## What you have to do
Copy exactly the lines from the one containing "Given: Click the Kapitel 8 Mitwirkung icon" through the last line of the records, both included, and nothing more.

[Stored records]
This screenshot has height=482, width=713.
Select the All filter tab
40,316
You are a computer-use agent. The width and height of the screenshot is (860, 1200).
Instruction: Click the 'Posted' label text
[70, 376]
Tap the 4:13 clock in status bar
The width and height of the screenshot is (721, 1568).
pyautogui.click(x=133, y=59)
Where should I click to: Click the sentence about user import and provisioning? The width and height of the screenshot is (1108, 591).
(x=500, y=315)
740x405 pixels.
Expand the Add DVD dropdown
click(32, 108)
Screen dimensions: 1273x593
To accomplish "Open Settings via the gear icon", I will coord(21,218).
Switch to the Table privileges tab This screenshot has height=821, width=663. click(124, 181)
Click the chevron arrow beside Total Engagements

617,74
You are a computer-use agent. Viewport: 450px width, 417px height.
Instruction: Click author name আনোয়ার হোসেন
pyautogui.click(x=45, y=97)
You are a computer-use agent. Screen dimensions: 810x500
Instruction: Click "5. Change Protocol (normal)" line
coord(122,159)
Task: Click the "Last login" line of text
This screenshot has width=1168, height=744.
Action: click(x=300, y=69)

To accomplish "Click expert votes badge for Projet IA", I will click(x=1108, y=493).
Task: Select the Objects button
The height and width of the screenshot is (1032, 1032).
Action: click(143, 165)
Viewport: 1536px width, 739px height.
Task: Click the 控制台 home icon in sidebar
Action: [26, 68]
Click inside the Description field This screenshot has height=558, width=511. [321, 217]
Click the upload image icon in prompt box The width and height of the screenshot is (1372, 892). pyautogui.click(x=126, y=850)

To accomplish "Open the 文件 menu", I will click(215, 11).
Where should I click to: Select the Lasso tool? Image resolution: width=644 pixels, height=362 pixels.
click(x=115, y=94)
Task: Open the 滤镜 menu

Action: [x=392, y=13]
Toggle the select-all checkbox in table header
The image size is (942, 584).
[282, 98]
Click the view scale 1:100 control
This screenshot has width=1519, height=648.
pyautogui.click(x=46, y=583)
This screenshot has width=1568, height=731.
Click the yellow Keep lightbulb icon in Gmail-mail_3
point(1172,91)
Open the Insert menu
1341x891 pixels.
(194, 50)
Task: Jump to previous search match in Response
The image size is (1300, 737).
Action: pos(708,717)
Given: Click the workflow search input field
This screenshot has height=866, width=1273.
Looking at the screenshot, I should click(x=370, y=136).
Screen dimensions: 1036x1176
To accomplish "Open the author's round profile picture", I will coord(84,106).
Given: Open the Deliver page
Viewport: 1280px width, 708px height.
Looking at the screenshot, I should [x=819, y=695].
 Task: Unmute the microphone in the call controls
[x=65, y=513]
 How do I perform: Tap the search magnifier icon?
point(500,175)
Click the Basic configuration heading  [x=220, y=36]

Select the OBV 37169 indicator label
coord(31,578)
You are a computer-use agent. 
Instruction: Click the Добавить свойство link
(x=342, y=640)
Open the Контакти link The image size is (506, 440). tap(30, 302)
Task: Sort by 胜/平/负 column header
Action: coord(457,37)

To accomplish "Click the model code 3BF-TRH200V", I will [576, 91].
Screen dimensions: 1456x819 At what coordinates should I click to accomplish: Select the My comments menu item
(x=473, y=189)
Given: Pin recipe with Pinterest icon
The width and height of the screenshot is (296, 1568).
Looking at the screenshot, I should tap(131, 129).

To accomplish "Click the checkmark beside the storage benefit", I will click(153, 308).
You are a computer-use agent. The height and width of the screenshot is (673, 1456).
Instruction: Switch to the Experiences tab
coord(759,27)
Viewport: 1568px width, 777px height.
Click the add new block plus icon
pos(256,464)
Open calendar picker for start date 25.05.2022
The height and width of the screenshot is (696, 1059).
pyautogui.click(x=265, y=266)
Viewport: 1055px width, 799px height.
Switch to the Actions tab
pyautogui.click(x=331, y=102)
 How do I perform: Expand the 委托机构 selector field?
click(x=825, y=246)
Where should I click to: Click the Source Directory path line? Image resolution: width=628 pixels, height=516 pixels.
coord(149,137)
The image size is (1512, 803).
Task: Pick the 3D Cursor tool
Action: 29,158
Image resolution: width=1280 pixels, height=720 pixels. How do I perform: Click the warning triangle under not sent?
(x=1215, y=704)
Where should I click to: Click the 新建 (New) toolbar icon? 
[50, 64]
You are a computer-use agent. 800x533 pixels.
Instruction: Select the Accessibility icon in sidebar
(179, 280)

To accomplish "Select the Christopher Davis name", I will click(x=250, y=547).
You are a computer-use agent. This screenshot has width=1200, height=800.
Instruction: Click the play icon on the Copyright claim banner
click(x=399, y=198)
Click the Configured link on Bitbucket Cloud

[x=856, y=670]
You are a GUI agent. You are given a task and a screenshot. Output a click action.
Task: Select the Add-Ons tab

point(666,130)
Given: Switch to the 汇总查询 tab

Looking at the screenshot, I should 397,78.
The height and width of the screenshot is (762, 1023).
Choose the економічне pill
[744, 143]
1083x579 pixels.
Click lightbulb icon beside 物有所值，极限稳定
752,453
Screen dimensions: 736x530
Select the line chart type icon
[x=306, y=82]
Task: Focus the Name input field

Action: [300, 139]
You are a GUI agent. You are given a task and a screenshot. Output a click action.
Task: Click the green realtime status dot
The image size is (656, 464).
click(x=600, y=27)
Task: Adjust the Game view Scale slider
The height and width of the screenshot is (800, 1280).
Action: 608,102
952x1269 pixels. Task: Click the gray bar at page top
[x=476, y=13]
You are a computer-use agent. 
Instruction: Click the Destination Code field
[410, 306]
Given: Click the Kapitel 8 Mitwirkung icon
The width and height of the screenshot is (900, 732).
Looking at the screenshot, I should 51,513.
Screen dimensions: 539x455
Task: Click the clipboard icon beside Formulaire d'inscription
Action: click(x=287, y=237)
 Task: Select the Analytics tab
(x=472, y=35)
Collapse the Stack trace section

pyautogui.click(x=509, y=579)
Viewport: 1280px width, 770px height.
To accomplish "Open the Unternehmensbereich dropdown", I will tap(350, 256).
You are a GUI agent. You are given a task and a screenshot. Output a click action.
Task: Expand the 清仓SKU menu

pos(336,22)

## Solution below
Given: Click the Kapitel 8 Mitwirkung icon
The width and height of the screenshot is (900, 732).
Looking at the screenshot, I should 51,513.
Screen dimensions: 539x455
Task: Click the clipboard icon beside Formulaire d'inscription
Action: click(x=287, y=237)
 Task: Select the Analytics tab
(x=472, y=35)
Collapse the Stack trace section

pyautogui.click(x=509, y=579)
Viewport: 1280px width, 770px height.
To accomplish "Open the Unternehmensbereich dropdown", I will tap(350, 256).
You are a GUI agent. You are given a task and a screenshot. Output a click action.
Task: Expand the 清仓SKU menu

pos(336,22)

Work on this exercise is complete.